Christian Hunt (I was a guest on his podcast) just sent me this article from TimeOut about proposed Milano-München trains, and asked me if I could do some quick analysis of it. I have already written one piece about this proposed route here, but TimeOut makes such a complete mess of it, I think it justifies a take down. So here goes!
Those are Deutsche Bahn ICE trains, and it looks like Leipzig station. Where the new service will not go. We know the train will be a Frecciarossa 1000 – you can get a freely licensable pic of one here.
Italy and Germany will soon be linked by a new high-speed train
That is just about right.
Rome and Milan will both get direct trains to Munich from 2026
Well strictly it is December 2025. “Will” overdoes it – we’re not certain. Oh and there is a direct night train between Roma and München already, not that the author will have thought to check that.
Currently, if you want to get between the southern German city of Munich and the northern Italian city of Milan, the rail route isn’t exactly hassle-free. Not only is there no direct train but it takes a really, really long time. At nearly seven hours, the rail route takes even longer than it would to get between the two cities by car – usually less than a six-hour journey.
Well it is actually worse than that – it takes more like 7 hours 30 minutes. A decent journalist would have checked that. Not hard to do on DB Reiseauskunft for example.
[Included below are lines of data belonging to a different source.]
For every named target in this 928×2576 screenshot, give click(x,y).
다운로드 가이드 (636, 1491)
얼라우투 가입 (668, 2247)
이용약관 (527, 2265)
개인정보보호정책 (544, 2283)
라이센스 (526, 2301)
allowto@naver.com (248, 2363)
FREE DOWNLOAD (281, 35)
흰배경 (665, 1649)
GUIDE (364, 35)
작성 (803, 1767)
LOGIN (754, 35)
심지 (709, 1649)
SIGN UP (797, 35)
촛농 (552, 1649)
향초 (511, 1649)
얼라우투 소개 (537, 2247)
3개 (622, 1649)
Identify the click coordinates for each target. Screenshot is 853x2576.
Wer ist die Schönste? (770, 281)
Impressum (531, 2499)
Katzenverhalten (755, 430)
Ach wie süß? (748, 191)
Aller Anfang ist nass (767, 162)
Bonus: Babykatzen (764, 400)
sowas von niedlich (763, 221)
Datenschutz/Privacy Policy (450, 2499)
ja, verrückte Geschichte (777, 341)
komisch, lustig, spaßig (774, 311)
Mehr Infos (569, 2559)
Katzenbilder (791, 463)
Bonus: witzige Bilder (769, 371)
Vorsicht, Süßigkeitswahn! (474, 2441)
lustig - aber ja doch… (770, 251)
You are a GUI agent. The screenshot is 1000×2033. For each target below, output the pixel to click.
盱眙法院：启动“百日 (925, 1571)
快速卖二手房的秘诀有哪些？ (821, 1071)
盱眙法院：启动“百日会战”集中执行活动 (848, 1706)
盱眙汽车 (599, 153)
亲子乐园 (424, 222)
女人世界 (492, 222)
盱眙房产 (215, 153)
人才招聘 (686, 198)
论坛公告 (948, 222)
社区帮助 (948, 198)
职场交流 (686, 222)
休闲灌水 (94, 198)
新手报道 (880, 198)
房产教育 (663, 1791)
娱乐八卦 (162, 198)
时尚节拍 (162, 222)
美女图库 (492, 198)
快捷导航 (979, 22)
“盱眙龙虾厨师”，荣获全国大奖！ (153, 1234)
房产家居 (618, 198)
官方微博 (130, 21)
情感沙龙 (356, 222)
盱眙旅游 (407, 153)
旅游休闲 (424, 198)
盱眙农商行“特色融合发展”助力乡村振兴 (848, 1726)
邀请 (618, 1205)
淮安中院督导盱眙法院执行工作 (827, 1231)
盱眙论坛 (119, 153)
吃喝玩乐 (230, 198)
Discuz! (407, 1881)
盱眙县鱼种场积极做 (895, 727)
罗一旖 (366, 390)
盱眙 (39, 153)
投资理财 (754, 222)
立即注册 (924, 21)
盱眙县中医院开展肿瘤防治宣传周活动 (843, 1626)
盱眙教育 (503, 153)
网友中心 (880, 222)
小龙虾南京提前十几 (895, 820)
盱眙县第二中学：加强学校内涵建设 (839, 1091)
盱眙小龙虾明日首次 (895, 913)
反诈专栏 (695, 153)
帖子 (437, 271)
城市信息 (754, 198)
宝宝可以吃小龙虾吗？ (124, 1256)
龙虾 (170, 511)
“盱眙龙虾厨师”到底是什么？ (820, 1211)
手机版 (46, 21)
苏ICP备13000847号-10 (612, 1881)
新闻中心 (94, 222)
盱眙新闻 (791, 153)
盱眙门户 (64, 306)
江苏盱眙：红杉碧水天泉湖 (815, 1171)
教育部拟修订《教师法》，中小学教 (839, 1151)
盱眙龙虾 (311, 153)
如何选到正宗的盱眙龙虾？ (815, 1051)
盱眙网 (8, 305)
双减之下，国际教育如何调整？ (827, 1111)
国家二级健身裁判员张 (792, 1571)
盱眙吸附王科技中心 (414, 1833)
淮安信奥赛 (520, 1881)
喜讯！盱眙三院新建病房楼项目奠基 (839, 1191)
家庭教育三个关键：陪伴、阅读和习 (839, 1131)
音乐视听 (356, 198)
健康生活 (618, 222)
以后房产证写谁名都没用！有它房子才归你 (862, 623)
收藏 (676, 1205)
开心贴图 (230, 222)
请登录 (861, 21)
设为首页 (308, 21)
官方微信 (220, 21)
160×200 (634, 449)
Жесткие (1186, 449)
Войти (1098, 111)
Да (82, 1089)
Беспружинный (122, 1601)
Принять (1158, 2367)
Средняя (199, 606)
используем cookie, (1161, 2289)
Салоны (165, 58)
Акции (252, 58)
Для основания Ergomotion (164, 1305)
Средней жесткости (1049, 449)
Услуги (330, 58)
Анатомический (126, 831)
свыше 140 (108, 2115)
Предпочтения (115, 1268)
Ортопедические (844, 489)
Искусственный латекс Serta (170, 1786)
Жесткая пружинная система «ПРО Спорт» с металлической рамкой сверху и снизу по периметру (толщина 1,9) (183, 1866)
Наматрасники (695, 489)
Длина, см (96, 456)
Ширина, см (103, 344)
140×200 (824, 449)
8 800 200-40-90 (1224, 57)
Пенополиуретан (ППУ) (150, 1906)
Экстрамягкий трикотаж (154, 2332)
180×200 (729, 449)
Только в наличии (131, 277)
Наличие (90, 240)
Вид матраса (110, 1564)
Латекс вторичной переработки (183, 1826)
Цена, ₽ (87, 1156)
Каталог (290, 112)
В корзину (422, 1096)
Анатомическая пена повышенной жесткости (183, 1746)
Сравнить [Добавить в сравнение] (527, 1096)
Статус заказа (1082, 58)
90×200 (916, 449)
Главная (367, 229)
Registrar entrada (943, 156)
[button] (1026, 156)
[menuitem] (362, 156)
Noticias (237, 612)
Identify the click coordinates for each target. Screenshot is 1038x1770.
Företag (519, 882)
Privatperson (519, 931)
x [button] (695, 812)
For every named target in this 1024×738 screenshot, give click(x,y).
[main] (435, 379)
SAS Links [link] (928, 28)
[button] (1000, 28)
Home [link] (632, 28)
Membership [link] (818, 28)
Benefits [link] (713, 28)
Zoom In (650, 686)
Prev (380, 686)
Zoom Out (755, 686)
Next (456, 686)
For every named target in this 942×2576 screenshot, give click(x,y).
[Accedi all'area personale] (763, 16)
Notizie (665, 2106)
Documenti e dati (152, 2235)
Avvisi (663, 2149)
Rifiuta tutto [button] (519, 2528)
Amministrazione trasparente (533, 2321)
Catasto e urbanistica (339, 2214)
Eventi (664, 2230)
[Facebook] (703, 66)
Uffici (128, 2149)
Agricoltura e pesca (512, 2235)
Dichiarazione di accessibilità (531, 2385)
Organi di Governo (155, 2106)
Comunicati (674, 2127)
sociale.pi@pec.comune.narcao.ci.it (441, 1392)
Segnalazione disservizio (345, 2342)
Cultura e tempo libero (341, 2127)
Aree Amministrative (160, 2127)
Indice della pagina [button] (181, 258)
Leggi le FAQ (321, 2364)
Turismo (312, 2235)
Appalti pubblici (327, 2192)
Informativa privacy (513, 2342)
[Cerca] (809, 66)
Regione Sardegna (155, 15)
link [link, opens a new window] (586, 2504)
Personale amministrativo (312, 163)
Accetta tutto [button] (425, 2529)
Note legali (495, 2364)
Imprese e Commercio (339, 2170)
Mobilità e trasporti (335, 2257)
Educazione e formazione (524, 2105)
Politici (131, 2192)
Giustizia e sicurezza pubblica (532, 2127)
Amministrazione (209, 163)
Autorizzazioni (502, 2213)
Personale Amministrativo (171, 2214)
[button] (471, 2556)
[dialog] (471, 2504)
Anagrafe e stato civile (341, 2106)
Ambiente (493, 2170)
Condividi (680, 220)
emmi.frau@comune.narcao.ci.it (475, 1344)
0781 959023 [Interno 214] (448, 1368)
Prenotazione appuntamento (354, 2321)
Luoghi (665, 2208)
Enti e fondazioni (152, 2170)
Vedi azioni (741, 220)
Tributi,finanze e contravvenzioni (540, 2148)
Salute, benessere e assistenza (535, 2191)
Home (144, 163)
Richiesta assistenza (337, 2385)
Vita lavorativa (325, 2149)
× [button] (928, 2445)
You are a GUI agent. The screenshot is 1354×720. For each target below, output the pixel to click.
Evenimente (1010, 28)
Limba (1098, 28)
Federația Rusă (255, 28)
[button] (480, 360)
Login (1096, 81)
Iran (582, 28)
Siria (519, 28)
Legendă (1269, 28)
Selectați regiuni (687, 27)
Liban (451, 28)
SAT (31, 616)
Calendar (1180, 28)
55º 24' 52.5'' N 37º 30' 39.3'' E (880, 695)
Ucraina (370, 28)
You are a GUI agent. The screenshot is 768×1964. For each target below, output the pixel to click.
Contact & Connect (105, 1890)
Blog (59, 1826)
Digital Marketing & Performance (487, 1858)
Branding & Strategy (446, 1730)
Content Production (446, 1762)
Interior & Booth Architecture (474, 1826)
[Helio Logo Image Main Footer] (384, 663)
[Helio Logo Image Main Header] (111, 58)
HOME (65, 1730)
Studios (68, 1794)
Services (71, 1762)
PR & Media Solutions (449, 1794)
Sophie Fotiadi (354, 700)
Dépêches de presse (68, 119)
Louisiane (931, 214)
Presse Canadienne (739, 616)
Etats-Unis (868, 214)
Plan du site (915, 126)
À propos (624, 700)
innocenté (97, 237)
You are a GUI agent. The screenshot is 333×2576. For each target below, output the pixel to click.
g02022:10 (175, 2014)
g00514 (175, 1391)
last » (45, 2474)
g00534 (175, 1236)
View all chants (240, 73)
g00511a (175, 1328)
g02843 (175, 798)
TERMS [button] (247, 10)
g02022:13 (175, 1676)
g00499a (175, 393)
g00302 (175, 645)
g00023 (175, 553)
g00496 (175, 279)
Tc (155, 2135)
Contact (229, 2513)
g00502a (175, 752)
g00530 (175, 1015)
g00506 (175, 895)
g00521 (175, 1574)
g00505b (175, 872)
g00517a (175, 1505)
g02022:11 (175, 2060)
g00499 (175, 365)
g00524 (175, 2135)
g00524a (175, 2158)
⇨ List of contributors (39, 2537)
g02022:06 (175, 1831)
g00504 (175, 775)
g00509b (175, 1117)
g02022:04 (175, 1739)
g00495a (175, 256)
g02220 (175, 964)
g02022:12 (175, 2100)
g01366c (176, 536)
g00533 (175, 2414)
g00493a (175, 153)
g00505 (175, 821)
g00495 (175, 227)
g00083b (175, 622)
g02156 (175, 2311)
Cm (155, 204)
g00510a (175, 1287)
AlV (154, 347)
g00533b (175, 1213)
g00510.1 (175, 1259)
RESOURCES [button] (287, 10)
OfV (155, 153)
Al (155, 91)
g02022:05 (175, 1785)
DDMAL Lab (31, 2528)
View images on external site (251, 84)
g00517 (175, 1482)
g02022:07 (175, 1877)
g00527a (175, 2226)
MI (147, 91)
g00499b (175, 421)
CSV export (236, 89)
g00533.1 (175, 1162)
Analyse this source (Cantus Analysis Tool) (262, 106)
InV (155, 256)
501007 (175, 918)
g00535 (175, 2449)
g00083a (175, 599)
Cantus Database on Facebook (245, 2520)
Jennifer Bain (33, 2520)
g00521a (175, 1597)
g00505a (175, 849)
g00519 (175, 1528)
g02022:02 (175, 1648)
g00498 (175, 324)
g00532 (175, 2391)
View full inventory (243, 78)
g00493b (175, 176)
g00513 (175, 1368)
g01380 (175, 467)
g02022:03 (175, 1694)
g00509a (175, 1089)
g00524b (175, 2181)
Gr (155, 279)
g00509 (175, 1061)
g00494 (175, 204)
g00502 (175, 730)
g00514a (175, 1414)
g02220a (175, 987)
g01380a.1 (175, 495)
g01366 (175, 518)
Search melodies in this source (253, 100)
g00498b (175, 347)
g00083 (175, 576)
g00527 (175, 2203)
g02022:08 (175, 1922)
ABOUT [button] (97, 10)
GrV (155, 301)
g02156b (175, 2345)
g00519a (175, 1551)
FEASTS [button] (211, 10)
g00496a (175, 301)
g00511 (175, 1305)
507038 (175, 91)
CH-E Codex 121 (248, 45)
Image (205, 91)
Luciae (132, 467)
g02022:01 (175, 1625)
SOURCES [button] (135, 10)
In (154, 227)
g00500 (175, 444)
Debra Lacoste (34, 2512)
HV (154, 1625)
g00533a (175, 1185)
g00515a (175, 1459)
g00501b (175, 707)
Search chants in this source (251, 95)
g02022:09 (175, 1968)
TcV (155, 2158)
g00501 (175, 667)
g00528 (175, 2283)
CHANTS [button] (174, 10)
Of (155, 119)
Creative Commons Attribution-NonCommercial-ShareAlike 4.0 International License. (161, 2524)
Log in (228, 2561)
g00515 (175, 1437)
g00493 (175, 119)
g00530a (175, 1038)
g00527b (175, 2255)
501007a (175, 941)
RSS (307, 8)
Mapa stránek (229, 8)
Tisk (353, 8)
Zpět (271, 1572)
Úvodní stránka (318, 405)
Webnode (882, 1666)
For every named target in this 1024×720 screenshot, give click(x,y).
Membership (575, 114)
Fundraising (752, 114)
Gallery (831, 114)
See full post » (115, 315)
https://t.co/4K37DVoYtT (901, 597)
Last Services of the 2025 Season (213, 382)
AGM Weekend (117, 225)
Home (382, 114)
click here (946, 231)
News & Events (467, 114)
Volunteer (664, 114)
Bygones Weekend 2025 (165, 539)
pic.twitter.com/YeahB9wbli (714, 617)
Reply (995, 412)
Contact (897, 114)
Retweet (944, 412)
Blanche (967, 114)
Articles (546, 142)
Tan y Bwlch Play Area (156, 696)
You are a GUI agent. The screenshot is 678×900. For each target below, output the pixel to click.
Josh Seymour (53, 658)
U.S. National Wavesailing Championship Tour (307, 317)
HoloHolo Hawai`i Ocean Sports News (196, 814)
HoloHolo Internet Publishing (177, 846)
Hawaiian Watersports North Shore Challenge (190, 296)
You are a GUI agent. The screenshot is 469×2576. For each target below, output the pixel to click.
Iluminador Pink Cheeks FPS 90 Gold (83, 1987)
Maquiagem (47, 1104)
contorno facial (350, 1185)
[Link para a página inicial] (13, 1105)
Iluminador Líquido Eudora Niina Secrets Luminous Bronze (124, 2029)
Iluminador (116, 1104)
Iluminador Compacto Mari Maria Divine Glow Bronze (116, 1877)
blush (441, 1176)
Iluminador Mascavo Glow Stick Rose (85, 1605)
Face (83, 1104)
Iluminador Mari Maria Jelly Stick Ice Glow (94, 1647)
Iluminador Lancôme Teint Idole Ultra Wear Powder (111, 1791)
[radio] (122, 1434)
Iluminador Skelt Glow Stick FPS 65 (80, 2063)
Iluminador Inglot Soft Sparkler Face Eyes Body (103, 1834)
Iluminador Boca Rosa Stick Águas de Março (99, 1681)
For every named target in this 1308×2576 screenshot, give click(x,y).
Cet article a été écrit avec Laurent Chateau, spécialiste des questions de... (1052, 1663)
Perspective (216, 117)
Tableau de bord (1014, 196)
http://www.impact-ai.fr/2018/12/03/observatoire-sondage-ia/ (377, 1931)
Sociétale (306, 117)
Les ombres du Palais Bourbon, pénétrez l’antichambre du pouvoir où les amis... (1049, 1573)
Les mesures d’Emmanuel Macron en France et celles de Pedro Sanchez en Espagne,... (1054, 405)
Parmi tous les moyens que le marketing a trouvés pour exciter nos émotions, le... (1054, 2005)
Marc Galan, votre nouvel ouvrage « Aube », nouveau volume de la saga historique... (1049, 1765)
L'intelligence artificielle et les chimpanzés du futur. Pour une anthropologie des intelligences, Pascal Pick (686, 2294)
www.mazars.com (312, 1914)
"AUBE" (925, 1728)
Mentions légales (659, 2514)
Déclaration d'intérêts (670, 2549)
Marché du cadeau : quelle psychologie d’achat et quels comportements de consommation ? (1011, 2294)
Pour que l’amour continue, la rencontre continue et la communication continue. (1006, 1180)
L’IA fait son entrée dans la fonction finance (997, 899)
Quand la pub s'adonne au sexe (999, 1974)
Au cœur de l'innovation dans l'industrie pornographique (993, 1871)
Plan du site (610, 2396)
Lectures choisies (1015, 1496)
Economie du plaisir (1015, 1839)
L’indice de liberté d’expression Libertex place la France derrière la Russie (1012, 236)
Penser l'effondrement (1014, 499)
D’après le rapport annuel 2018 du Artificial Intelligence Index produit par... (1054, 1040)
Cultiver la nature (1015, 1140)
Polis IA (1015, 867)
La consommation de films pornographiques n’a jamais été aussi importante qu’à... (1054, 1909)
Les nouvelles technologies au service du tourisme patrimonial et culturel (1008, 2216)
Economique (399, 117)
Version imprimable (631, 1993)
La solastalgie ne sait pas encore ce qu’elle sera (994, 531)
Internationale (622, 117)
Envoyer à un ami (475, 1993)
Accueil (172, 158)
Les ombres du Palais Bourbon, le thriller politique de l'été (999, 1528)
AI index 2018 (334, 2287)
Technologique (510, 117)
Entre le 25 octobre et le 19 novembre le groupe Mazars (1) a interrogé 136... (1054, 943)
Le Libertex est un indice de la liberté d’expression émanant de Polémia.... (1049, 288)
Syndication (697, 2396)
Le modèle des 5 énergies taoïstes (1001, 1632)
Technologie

Oh and that implies that the new high speed train will be quicker. The problem is – as I explain in this Analysis piece – is that much of the infra is quite slow (because there is a massive mountain range in the way). Even a direct train with fewer stops than the current services could not do Milano-München much faster than 6 hours 30 minutes. Better, but not exactly fast. It’s beyond me how you write an article about a supposed improvements in connections and do not even examine that!
Real changes will come in 2032 – when the Brenner base tunnel opens. If we’re talking speed gains that ought to have been included.
That is actually correct.
The two new routes are set to launch in 2026 and they’ll be run by Spanish high-speed train operator Iryo, which launched last year. The project has the support of the European Commission and could even eventually be extended all the way up from Munich to Berlin – thereby providing a rail line across the entire European continent.
Well, December 2025. But OK, forgiveable.
And then where does this Iryo Spanish firm stuff come from? Iryo is a joint venture of Trenitalia (mentioned in Para 2), Air Nostrum, and the infrastructure investment fund Globalvia – that run trains in Spain. However there is no inkling that a Milano-München train would be run by anyone other than just Trenitalia on its own. Trenitalia does exactly that on the Milano-Paris route, and would do so here. I genuinely do not know how the author came up with this – just incorrect Googling maybe?
The project is indeed one of the European Commission’s rail pilot projects, although no explanation is provided as to what that means in practice.
And “a rail line across the entire European continent” – well that’s just guff.
This is right. Somewhere the author found the press release that states where the trains will stop.
Which is all pretty exciting, eh? Several of Europe’s biggest and best cities will soon have direct train links. And that certainly isn’t the only European rail project in the pipeline. From new sleeper train routes to hypothetical projects spanning the continent, Europe’s rail renaissance continues to go from strength to strength.
Wow. One train each way each day, with a bit of a shorter trip time than now. Let’s have a party! This is an example of Europe’s rail renaissance going from strength to strength! Hyperbole.
Don’t get me wrong – these new services are welcome. They will be used. Trenitalia is a competent company that runs excellent trains. But hell we need a lot more than this. And we definitely need better journalism than this from TimeOut!